## Problem statement
In the listing, from its start through the line that contains "center [398, 764].", inclusive, change every "screenshot" to "image" and leave everything else as it stands. Give back only those lines, without the pictures.
* * * * * * * * *
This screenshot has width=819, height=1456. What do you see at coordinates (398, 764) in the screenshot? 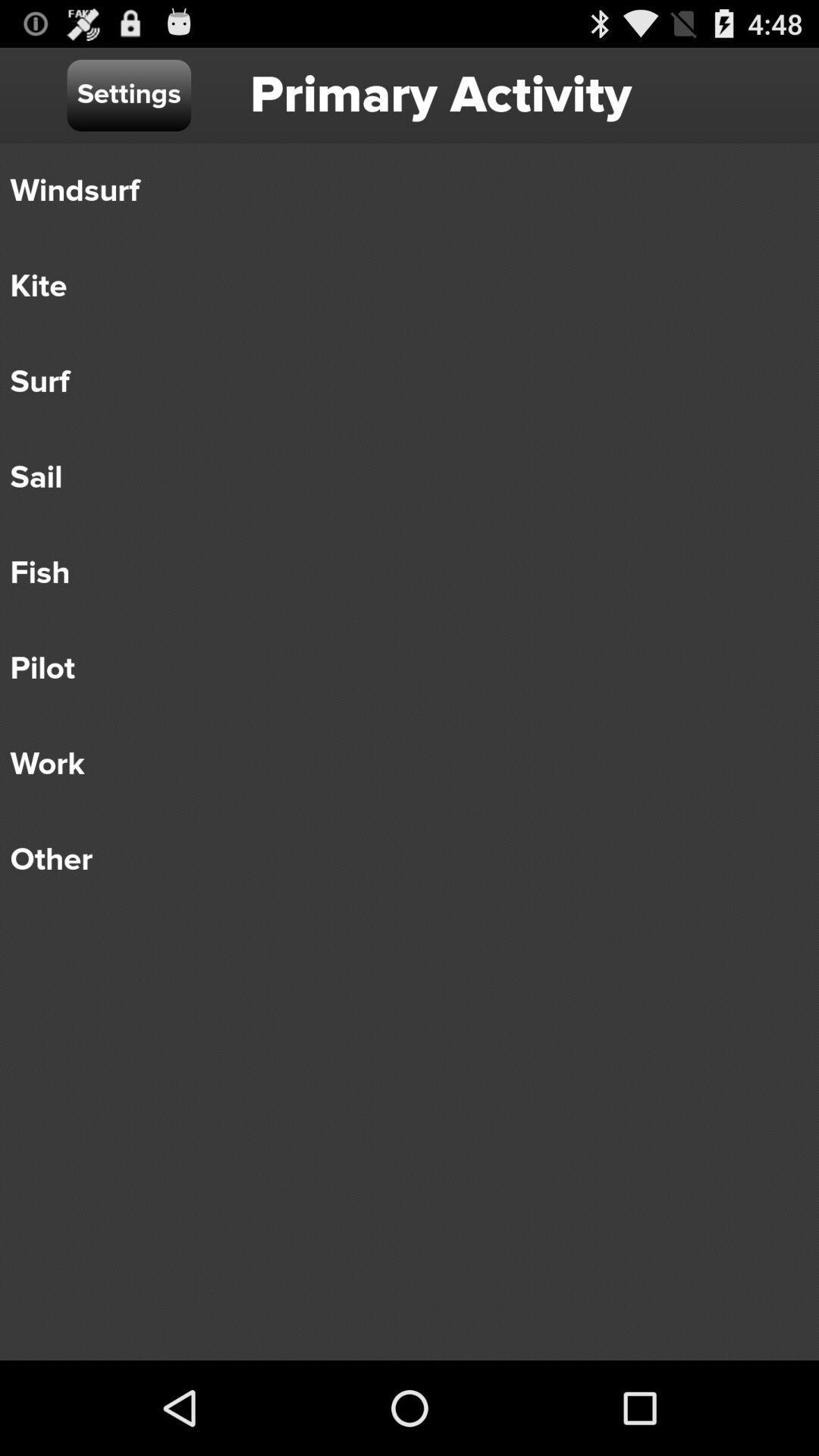
I see `the work` at bounding box center [398, 764].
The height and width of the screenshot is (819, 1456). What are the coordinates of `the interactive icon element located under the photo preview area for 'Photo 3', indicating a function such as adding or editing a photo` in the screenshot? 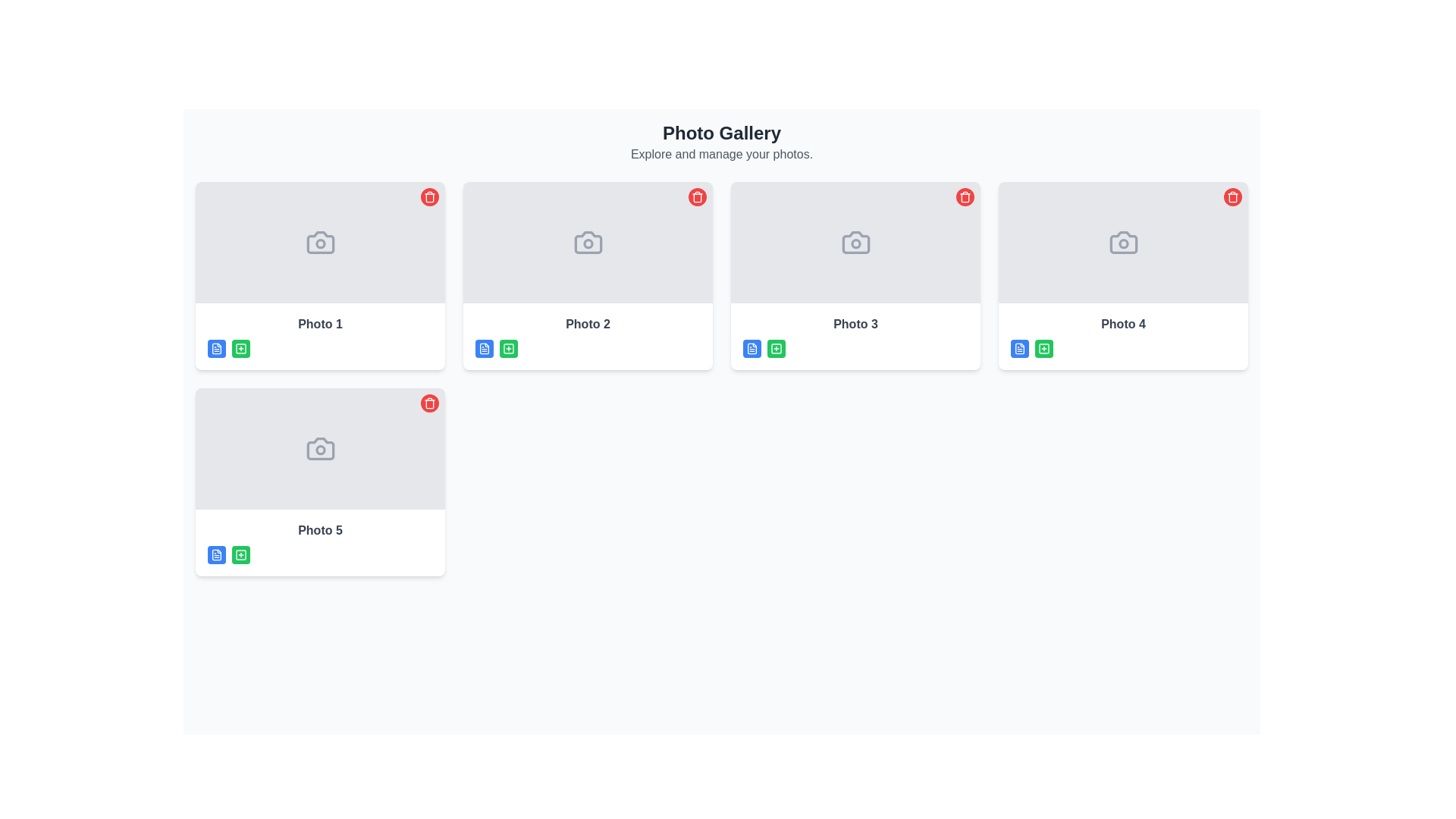 It's located at (776, 348).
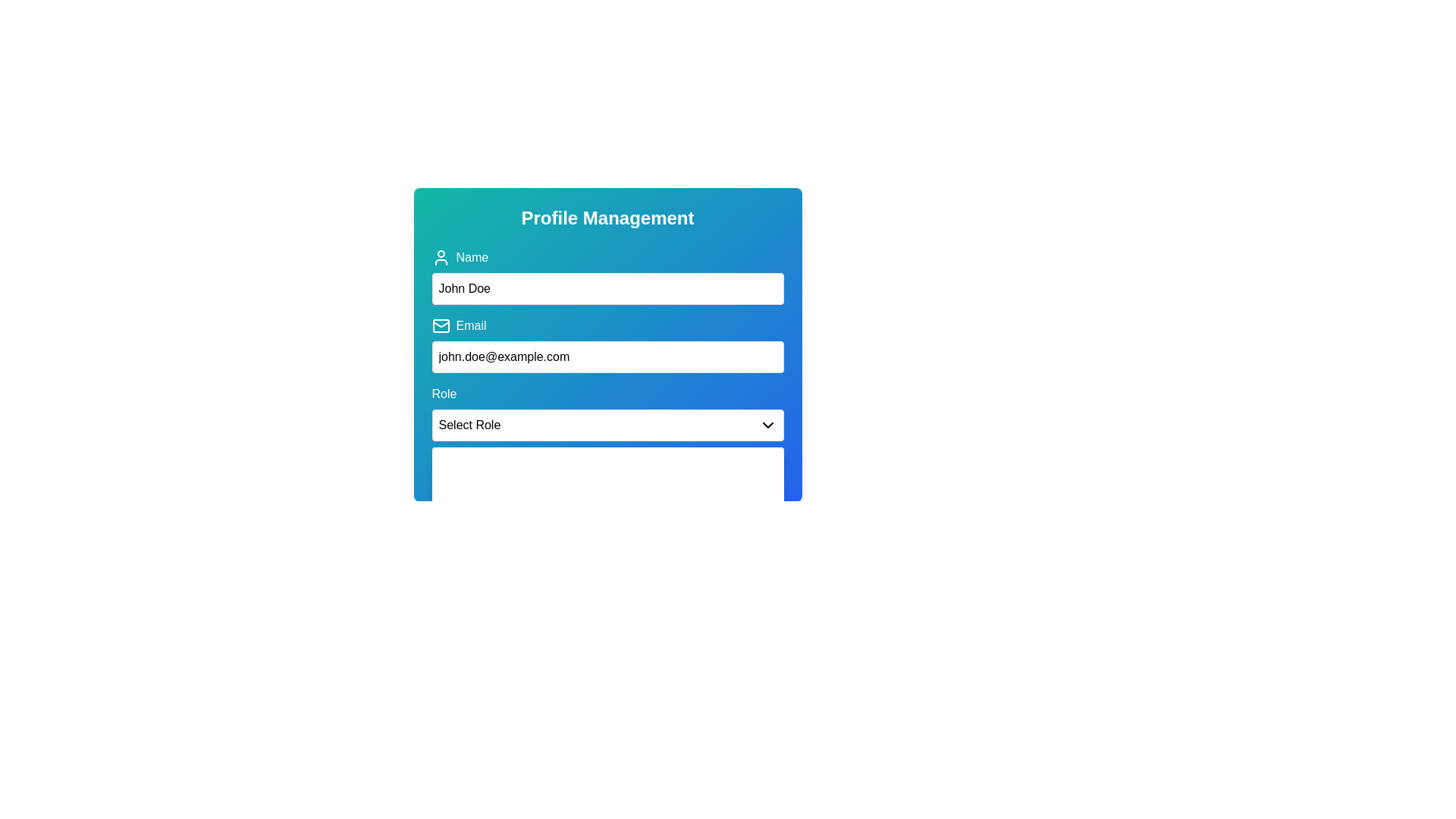 This screenshot has width=1456, height=819. Describe the element at coordinates (440, 324) in the screenshot. I see `the interior curved line at the top of the envelope icon located to the left of the 'Email' label in the 'Profile Management' form` at that location.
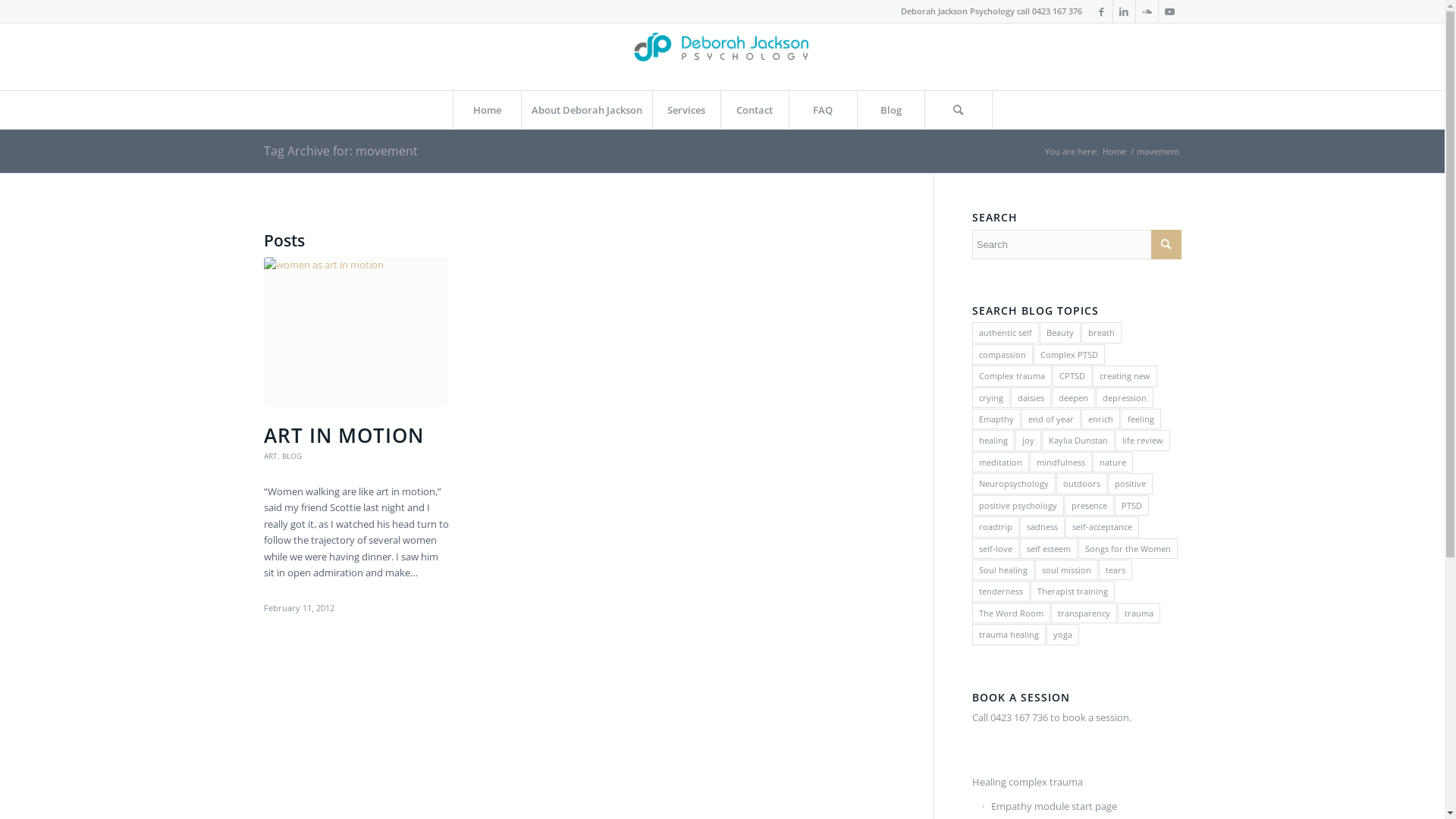  What do you see at coordinates (821, 109) in the screenshot?
I see `'FAQ'` at bounding box center [821, 109].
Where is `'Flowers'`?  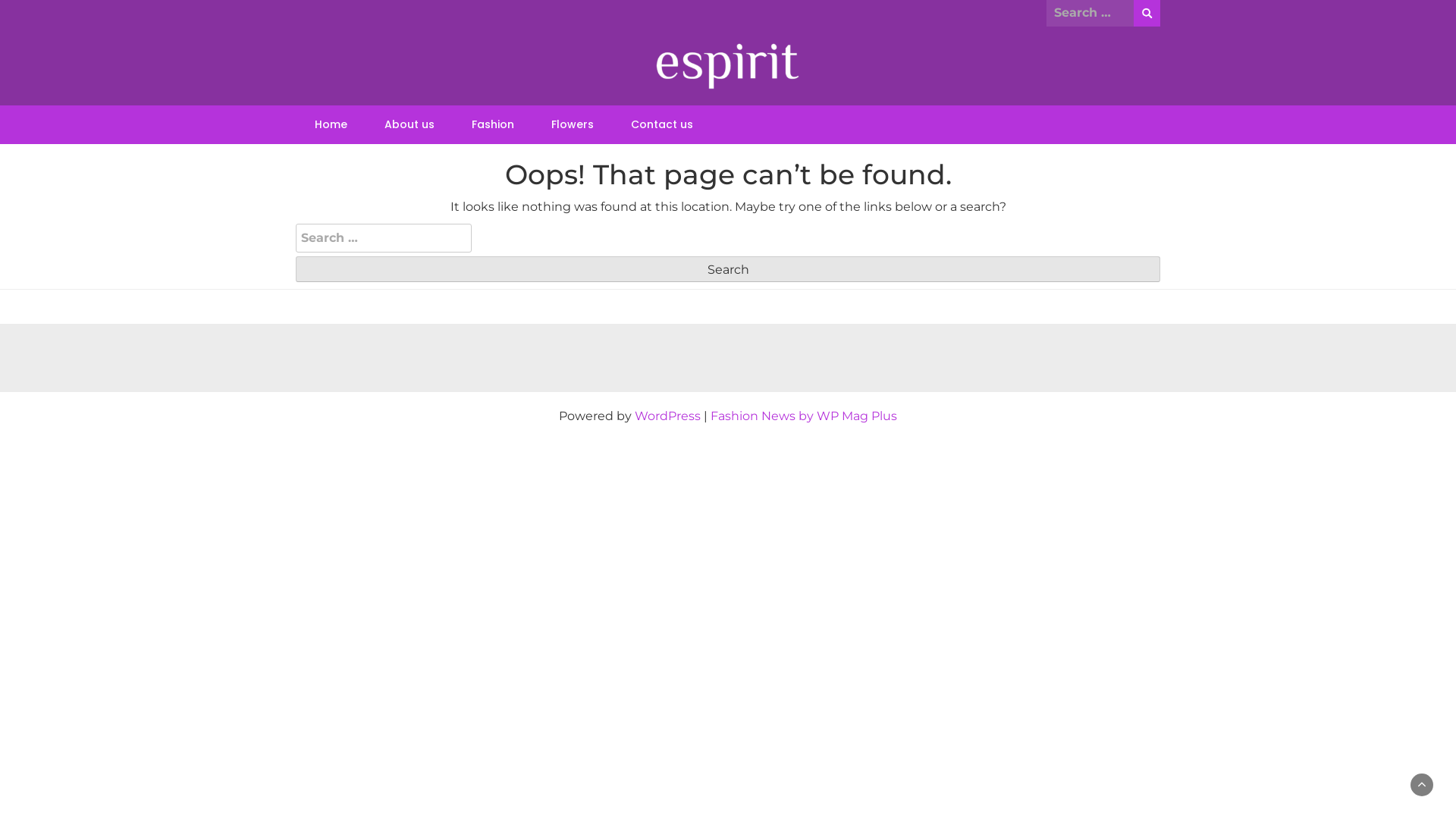
'Flowers' is located at coordinates (571, 124).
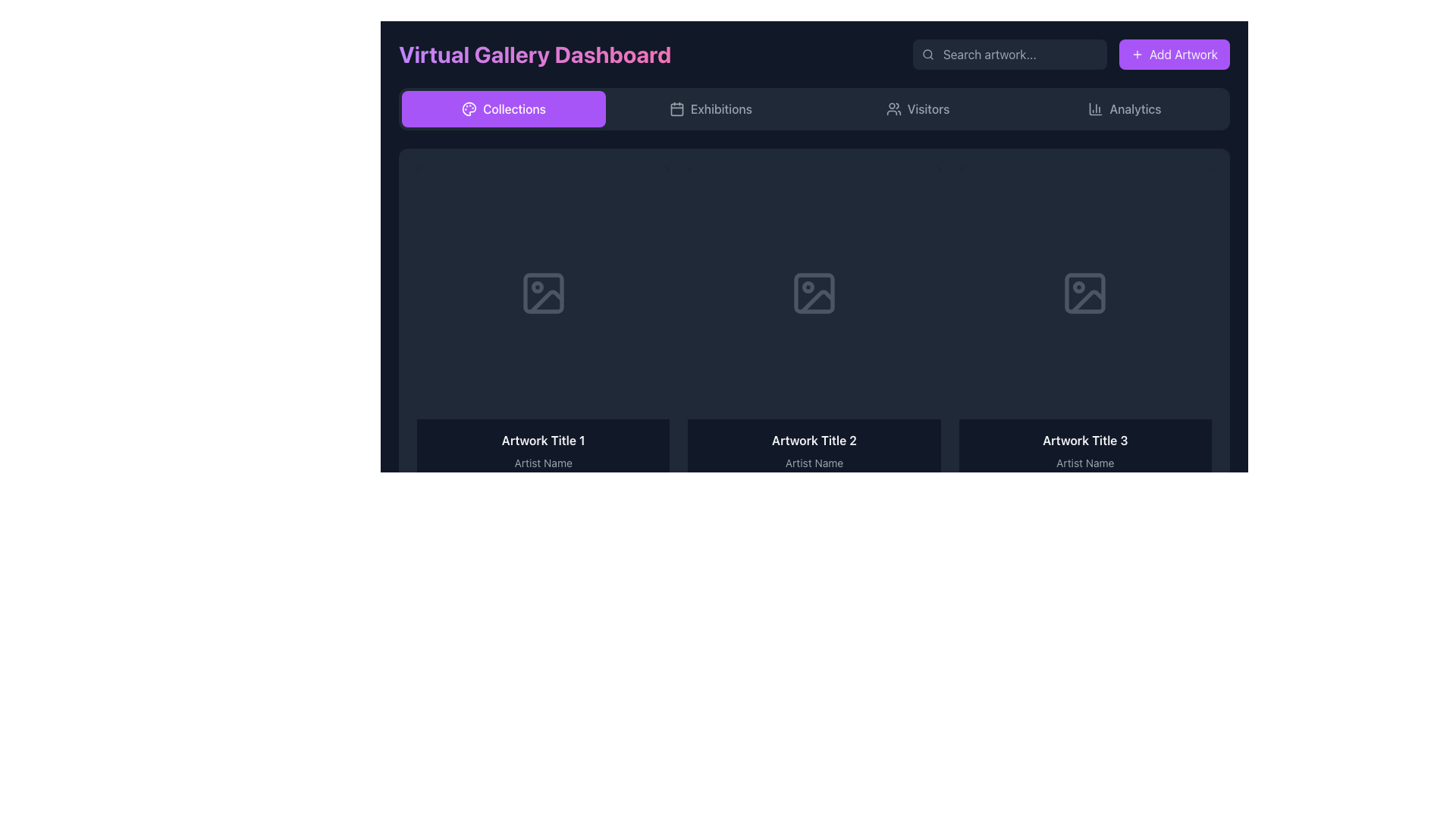  I want to click on the 'Visitors' button in the top navigation bar, so click(917, 108).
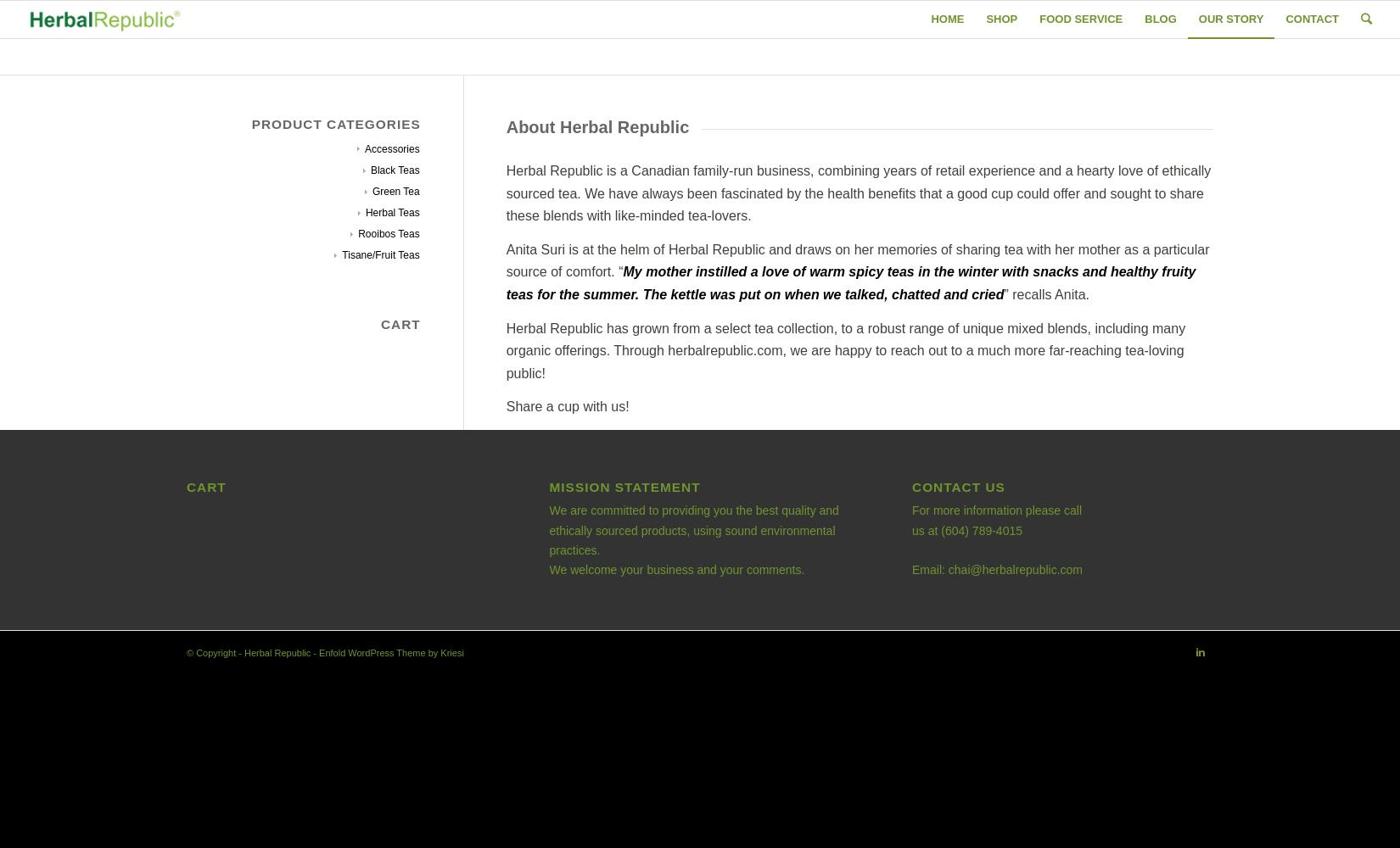 The width and height of the screenshot is (1400, 848). What do you see at coordinates (391, 148) in the screenshot?
I see `'Accessories'` at bounding box center [391, 148].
* * * * * * * * *
## Answer for the task
This image has width=819, height=1456. What do you see at coordinates (398, 764) in the image? 
I see `the work` at bounding box center [398, 764].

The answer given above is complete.